“Because what’s worse than knowing you want something, besides knowing you can never have it?” – James Patterson

Dealing with unrequited love:

Give yourself permission to grieve. Unrequited love hurts. Just because you shouldn’t beg or take it personally doesn’t mean you aren’t allowed to mourn the circumstances. Your hopes for a relationship with this person have been cut short. It’s perfectly okay to grieve.[

  • Allow yourself to feel your emotions, however they come. Anger, humiliation, sadness—all of these feelings might pop up after dealing with unrequited love.
  • Be gentle with yourself. Don’t put too much pressure on yourself to “shake off” what you’re feeling. Grant yourself permission to be upset for a few days.

Get some distance from the person. The best course of action for healing after unrequited love is to put some distance between you and the person you care about. Seeing them every single day will only make getting over them that much harder.

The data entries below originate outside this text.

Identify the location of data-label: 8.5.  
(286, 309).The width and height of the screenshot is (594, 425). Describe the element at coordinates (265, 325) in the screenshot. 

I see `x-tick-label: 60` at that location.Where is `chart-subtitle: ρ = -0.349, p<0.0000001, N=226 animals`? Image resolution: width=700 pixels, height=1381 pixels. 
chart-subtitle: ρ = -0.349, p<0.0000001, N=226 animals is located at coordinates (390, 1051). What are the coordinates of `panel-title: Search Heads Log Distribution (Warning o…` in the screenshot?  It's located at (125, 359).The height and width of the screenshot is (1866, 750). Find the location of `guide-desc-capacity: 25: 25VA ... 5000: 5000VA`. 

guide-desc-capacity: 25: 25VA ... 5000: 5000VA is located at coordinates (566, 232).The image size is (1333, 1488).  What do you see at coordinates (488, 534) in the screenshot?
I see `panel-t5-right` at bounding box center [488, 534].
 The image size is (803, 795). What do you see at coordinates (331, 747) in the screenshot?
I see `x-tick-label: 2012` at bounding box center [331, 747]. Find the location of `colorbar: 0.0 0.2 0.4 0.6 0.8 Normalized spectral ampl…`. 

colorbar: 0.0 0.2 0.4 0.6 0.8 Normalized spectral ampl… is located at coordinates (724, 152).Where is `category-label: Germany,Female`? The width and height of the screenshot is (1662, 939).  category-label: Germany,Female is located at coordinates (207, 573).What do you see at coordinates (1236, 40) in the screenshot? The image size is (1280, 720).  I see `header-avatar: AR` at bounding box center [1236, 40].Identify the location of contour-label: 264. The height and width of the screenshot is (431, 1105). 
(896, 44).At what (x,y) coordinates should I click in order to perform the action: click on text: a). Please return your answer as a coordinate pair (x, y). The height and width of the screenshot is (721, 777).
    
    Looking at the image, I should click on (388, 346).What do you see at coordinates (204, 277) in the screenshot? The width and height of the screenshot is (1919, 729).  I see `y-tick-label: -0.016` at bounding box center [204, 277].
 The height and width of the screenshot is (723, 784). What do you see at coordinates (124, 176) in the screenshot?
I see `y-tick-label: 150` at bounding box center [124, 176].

  • Take them off the pedestal. It’s common to idolize someone you love. Unfortunately, this illusion prevents you from seeing the person as they really are. You may be broken-hearted because such a perfect person rejected you, but have you ever considered they aren’t actually perfect?
  • Channel your feelings into creative pursuits. When you do get wrapped up in your feelings, use them to create something new. Write that book you’ve always talked about, pen the words to a song to play on your guitar, or paint a picture to give to your parents.
  • Look for patterns in your romantic feelings. Do you have a habit of falling for people who don’t love you back? If you can recall several other cases of unrequited love, you may be purposely seeking out people who are unavailable to protect yourself from forming any attachments.